Amid the Covid-19 pandemic, there’s been a surge in domestic violence incidents reported globally since stay-at-home orders were put into effect. So far, many countries have reported an increase in domestic violence.
A study published in the peer-reviewed Journal of Criminal Justice, predicts that the incidents should gradually decrease as people return to normal routines, but would likely increase again if there is a second wave of Covid-19 infections that prompts new stay-at-home orders.
“Shelter-in-place rules, by mandating more time at home, are very likely to increase the volume of domestic or intimate partner violence, which thrives behind closed doors,” said the study’s senior author Jeffrey Brantingham from the University of California.
“During the COVID-19 pandemic, both Los Angeles and Indianapolis already have seen significant increases in domestic violence calls to the police, and we know domestic violence is one of the crimes least reported to the police,” Brantingham added.
The pressures of working from home, strictly practising social distancing, and staying home combined with a strained relationship are often explosive which has caused several women to become easy preys to abusive partners.
For the findings, the researchers analysed police calls for service before and during the coronavirus pandemic — from January 2 to April 18 in Los Angeles, and from January 2 to April 21 in Indianapolis.
Is intervention a means of prevention of domestic violence and abuse?
Empowering people to intervene when they witness unacceptable behaviour can help to prevent domestic violence and abuse finds a UK based study. Results of the study found that a total of 81 per cent of participants reported being more likely to intervene when they saw wrongdoing after the training, this increased to 89 per cent four months later.
Specific training for bystanders makes them “significantly” more confident to take action when they see or hear wrongdoing related to domestic abuse in their community, according to the research.
This is the first academic study to examine a bystander programme as a way to tackle domestic violence and abuse in UK communities. The study, published in the journal BMC Public Health, comes at a critical moment: during the current coronavirus lockdown, there has been a sharp rise in calls to domestic abuse helplines.
Similar training has been used in universities in the UK and experts who developed the new programme hope bystander training will now play a key role in domestic violence prevention work across the country.
The training, entitled Active Bystander Communities, was led by Dr Rachel Fenton at the University of Exeter and Alexa Gainsbury at Public Health England and is a collaboration between University of Exeter Law School, Public Health England, Devon County Council, Bristol County Council, Splitz and the Hollie Gazzard Trust. It was piloted with 70 people in Exeter, Torquay and Gloucester.

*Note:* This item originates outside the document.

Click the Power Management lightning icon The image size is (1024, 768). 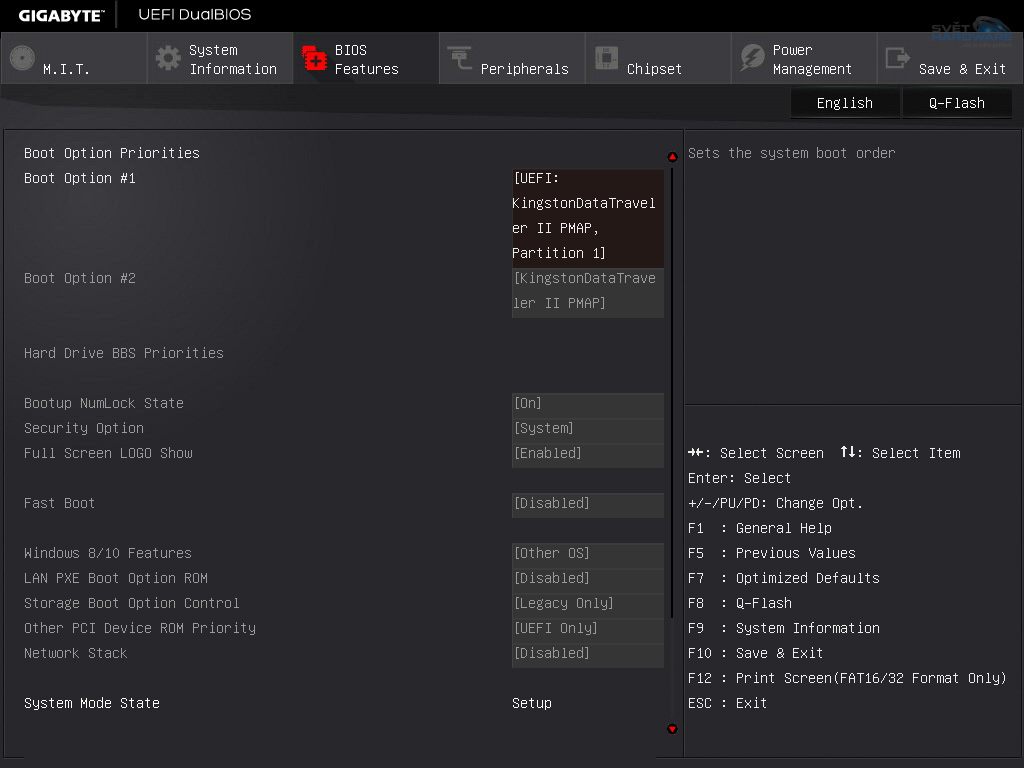click(752, 58)
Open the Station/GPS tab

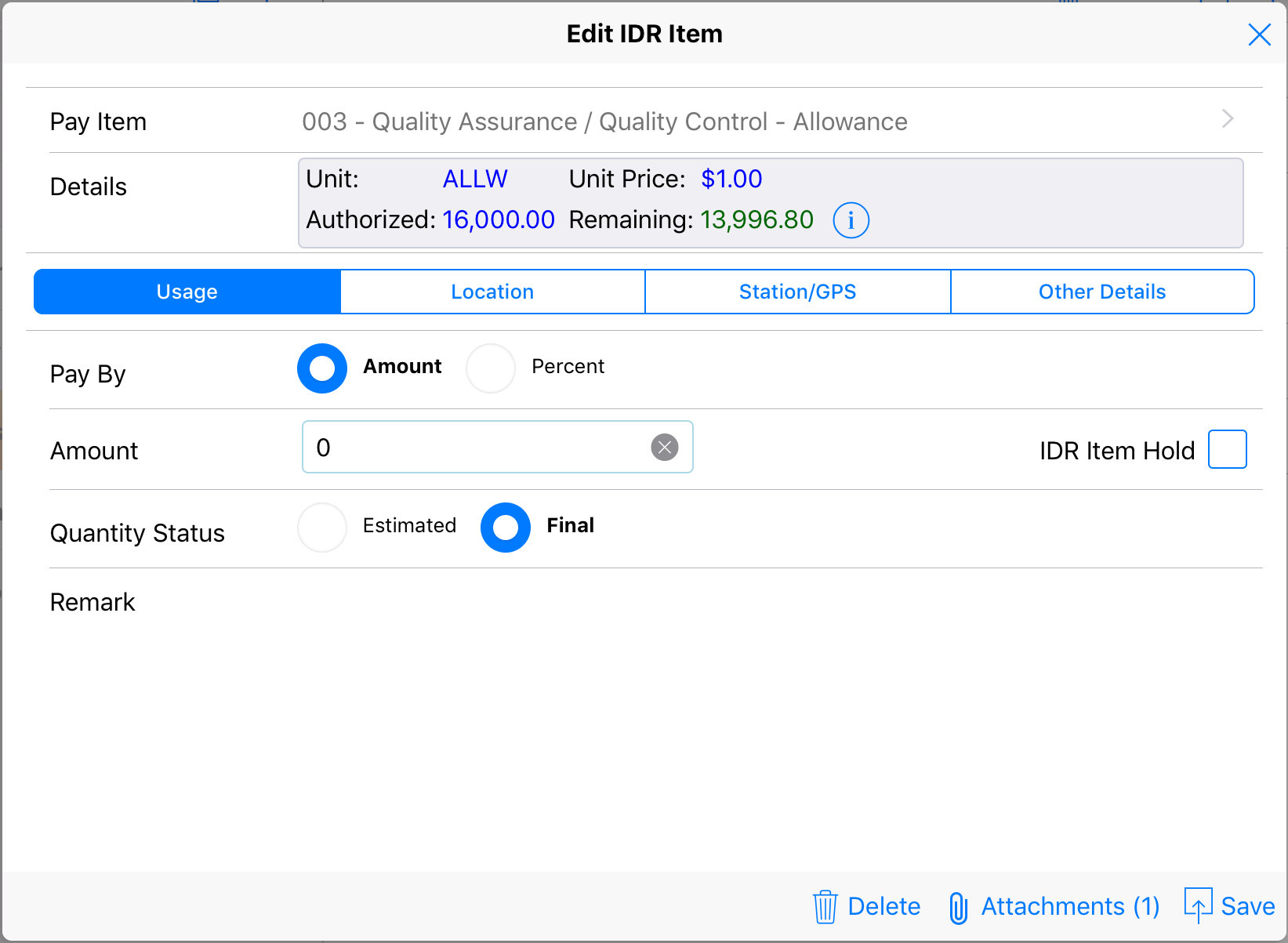pos(797,292)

Active Bystander Communities was designed to give people the knowledge and skills they need to be ‘active bystanders’ and intervene positively in potentially harmful situations. It was delivered in three two hour sessions by experienced facilitators. Participants learned how to notice harmful behaviour alongside developing the skills to be able to intervene safely and effectively.
Dr Fenton said: “Bystander intervention is about empowering all members of the community to speak up and challenge gender inequality and the drivers of domestic abuse in a safe and situation-appropriate way. It’s about helping people to find their own way to make an impact and make a difference. We hope others will now use our programme.”

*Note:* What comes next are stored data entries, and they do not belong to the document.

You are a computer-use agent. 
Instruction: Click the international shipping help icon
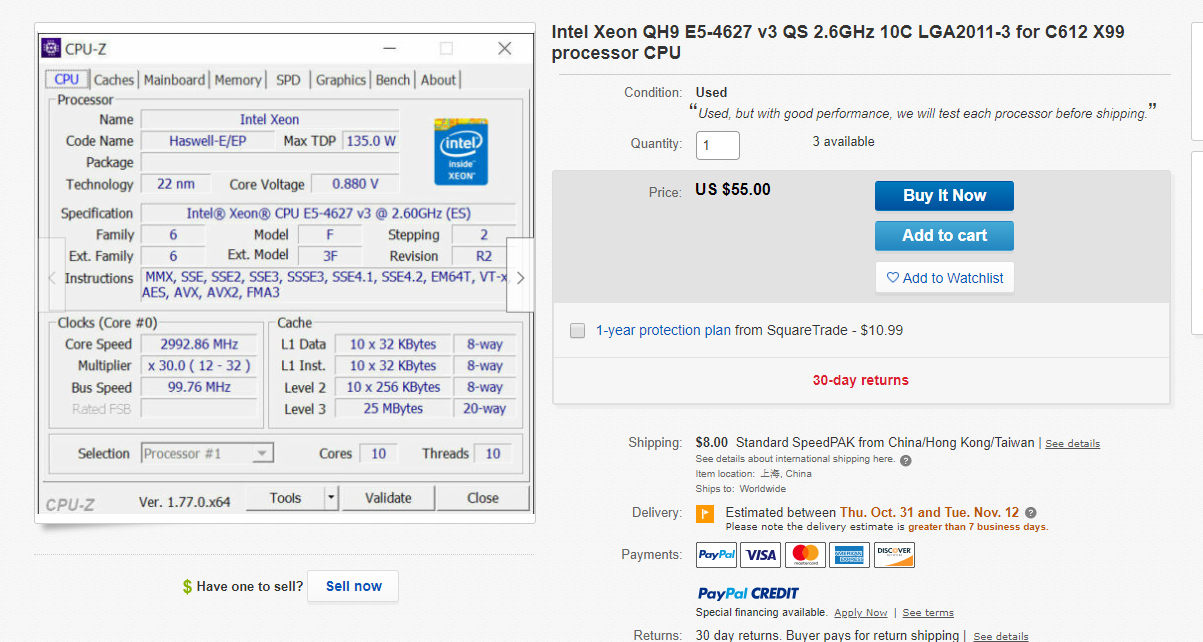tap(906, 460)
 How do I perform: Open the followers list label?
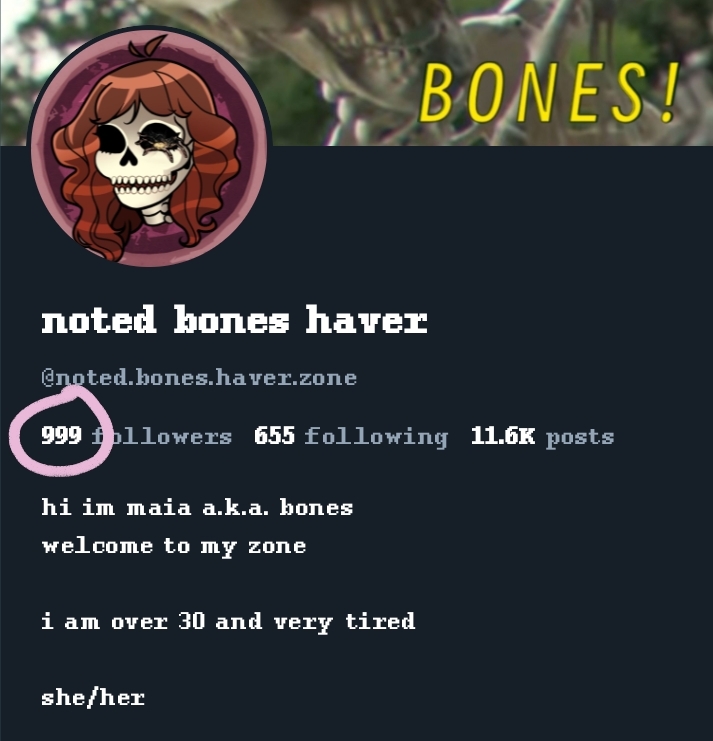162,436
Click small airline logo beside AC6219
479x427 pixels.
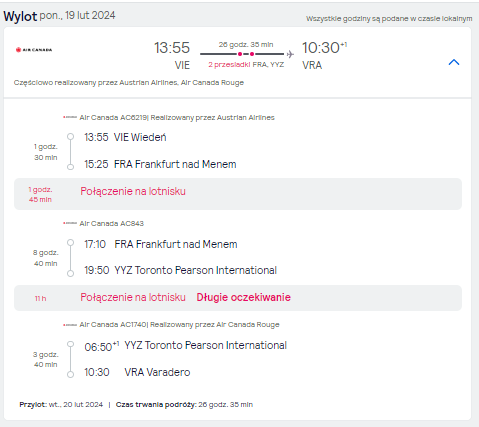[x=70, y=117]

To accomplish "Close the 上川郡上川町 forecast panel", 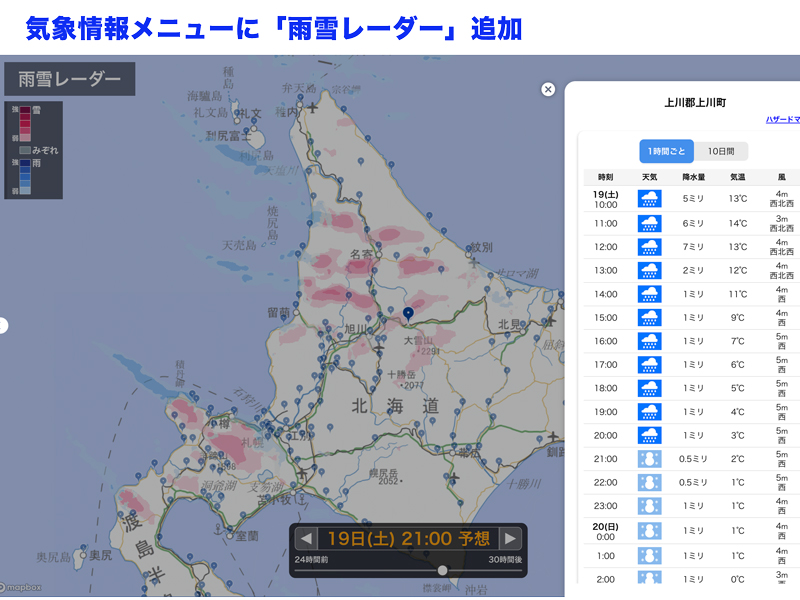I will point(548,89).
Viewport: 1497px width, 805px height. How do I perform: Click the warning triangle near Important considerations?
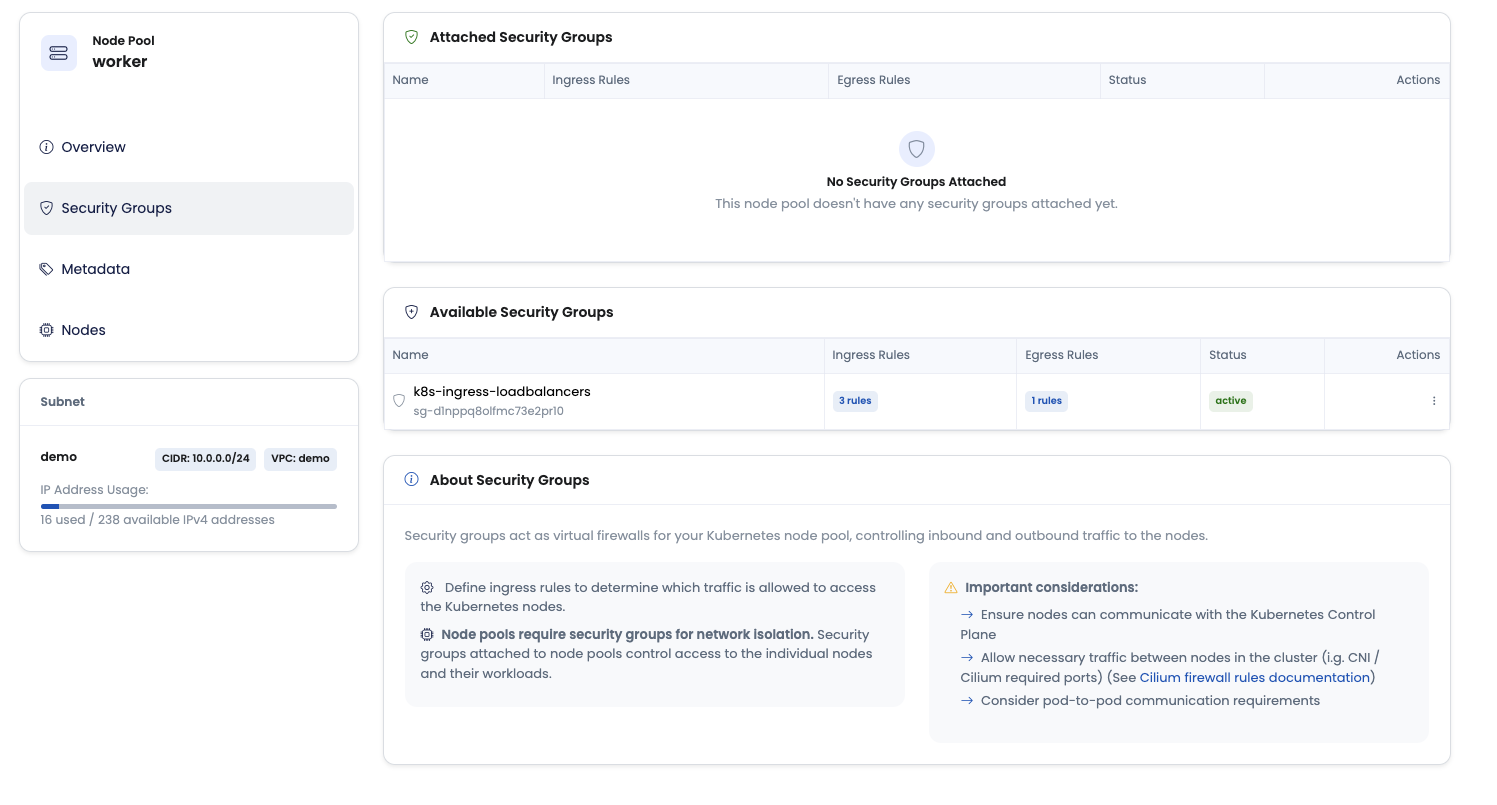tap(951, 588)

“People in the community are ideally placed respond to problematic behaviours and support individuals who are experiencing domestic violence and abuse because they have the relationships, insights and opportunities to make a real difference. During the coronavirus pandemic, people can still be a bystander by keeping in touch with friends and neighbours, and signposting to services and reporting particularly if they think others are at risk of domestic violence and abuse,” he added.
Domestic violence cases most often go unnoticed as women have avoided speaking openly about these monstrosities inside their homes which make their safe space more dangerous than the outdoors. Love doesn’t need to mean pain, especially of the physical kind and just because it’s uncomfortable, doesn’t mean it’s not spoken about. Often times, issues like these affect the well-being of children which can have long-lasting effects on their psyche and who they end up becoming as adults, in turn affecting their relationships with their peers, colleagues, friends and beyond. If you are a victim of abuse of any kind, even something seemingly inconsequential such as emotional abuse, speak up so it helps you and someone else who hasn’t been able to. If you know of someone who might be going through something, stand by them and let them know they have support. Suffering in pain never yields a reward.